Ekspress-AMU3
- Names: Экспресс-АМU3 Ekspress-AMU3 Express-AMU3
- Mission type: Communications
- Operator: RSCC
- COSPAR ID: 2021-123A
- SATCAT no.: 50001
- Website: https://eng.rscc.ru/
- Mission duration: 15 years (planned) 3 years, 3 months, 11 days (in progress)

Spacecraft properties
- Spacecraft: Ekspress-AMU3
- Spacecraft type: Ekspress
- Bus: Ekspress-1000N
- Manufacturer: ISS Reshetnev (bus) Thales Alenia Space (payload)
- Launch mass: 2,150 kg (4,740 lb)

Start of mission
- Launch date: 13 December 2021, 12:07 UTC
- Rocket: Proton-M / Briz-M
- Launch site: Baikonur, Site 200/39
- Contractor: Khrunichev State Research and Production Space Center
- Entered service: 4 May 2022

Orbital parameters
- Reference system: Geocentric orbit
- Regime: Geostationary orbit
- Longitude: 103° East

Transponders
- Band: 17-31 transponders: 7 C-band 8-22 Ku-band 2 L-band
- Coverage area: Russia

= Ekspress-AMU3 =

Russian communications satellite

Ekspress-AMU3 (Экспресс-АМU3, meaning Express-AMU3) is a Russian domestic communications satellite. It belongs to the Russian Satellite Communications Company (RSCC) based in Moscow, Russia. To provide of communications services (digital television, telephony, videoconferencing, data transmission, the Internet access, presidential and governmental mobile communications) and to deploy satellite networks by applying VSAT technology to Russia. Replacement for Ekspress-AM3.

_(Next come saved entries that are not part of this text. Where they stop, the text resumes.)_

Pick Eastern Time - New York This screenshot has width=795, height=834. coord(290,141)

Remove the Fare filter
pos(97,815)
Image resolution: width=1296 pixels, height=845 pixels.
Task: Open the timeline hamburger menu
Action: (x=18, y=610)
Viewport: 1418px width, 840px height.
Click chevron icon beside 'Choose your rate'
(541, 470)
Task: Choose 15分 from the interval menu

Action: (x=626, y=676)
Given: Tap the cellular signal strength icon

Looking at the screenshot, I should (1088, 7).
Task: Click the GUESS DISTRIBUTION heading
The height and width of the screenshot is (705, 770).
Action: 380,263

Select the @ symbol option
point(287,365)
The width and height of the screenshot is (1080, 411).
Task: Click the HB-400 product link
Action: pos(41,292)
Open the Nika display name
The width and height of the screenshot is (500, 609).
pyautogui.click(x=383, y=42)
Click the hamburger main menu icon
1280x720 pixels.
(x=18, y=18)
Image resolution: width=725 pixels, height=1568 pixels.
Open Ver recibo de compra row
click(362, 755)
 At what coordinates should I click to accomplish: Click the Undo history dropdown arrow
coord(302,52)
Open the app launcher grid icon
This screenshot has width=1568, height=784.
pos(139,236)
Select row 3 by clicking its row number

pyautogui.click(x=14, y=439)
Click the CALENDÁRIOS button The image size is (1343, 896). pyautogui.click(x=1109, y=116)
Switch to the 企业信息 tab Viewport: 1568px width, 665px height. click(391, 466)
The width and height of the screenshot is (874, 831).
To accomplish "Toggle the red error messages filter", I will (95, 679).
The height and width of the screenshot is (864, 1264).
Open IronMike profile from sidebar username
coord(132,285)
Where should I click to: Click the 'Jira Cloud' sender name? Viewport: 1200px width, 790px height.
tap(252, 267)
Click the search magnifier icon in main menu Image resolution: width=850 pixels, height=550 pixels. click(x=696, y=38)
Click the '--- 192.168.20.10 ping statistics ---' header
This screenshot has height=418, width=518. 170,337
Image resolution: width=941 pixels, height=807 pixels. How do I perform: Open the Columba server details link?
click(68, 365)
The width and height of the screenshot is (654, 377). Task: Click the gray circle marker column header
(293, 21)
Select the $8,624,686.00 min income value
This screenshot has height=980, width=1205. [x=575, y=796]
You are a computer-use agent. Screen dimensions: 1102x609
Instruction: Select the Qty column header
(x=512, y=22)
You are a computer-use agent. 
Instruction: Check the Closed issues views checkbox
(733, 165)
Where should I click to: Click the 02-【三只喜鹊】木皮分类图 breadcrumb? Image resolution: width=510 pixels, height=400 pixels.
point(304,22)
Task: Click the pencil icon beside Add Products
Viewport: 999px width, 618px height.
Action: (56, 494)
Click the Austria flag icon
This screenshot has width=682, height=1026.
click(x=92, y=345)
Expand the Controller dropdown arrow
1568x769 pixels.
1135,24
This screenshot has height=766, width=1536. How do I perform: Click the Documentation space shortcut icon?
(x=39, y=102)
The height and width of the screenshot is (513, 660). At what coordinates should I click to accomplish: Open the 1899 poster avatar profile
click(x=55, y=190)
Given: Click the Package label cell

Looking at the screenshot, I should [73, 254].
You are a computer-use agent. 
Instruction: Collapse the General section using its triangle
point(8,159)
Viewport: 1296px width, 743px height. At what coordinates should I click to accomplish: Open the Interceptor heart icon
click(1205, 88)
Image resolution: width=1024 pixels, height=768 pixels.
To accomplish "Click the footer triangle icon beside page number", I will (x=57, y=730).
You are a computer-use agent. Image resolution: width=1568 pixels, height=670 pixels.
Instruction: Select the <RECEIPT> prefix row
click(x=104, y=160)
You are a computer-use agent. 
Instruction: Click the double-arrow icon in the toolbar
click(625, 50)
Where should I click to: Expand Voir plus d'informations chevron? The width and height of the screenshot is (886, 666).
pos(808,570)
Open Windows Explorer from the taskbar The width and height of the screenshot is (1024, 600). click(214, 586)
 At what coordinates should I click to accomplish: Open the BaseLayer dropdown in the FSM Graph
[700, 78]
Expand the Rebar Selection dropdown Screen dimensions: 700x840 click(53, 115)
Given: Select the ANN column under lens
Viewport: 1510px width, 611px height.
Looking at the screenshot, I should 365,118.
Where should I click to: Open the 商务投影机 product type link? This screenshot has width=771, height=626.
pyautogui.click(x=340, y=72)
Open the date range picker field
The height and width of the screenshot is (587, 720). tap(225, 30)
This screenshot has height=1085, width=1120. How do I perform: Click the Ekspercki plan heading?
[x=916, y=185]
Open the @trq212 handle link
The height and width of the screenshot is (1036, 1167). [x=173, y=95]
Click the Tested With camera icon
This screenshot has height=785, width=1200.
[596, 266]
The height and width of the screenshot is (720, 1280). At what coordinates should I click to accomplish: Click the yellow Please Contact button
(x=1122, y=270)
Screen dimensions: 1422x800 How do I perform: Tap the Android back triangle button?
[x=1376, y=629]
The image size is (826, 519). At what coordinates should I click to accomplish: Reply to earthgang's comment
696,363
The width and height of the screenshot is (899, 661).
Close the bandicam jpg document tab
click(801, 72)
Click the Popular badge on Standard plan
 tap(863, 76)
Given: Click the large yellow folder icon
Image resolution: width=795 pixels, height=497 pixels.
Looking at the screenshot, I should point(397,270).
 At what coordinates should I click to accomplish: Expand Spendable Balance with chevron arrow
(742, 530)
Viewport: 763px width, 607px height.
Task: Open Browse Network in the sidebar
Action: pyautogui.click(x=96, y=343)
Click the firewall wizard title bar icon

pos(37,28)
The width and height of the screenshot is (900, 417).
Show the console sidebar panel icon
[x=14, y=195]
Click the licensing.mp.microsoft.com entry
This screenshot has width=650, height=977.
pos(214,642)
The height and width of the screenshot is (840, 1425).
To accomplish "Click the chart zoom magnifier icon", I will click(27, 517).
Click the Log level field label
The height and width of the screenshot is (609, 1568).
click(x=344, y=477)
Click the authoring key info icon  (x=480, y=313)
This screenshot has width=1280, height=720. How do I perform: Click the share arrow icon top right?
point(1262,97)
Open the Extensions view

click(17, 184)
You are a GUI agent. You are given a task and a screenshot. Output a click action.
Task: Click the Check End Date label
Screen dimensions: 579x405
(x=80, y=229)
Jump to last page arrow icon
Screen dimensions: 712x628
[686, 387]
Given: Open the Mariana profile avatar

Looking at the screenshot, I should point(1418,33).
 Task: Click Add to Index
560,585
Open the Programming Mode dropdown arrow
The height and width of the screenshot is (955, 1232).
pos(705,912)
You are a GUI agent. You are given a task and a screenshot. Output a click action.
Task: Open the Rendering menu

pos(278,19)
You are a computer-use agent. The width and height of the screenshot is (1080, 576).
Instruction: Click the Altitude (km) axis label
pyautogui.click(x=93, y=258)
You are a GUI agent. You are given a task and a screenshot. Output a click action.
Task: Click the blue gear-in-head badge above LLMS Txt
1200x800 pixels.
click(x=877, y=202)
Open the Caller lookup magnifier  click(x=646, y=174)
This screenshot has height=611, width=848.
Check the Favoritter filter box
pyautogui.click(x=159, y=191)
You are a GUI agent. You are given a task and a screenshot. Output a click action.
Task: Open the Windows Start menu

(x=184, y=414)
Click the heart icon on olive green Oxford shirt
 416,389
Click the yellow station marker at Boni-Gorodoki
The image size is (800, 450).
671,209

== Satellite description ==
The satellite has 7 C-band transponders and 2 L-band transponders, while the architecture for the Ku-band is reconfigurable allowing either 8 or 22 active transponders. The Ekspress-AMU3 Russian domestic communications satellite, built by Information Satellite Systems Reshetnev (ISS Reshetnev) for Kosmicheskaya Svyaz. The communications payload was built by the French company Thales Alenia Space, in Italy.

== Launch ==
Ekspress-AMU3 was launched on a Proton-M / Briz-M launch vehicle on 13 December 2021, at 12:07 UTC, from Site 200/39 at Baikonur Cosmodrome, Kazakhstan.

== Mission ==
Ekspress-AMU3 was launched with Ekspress-AMU7.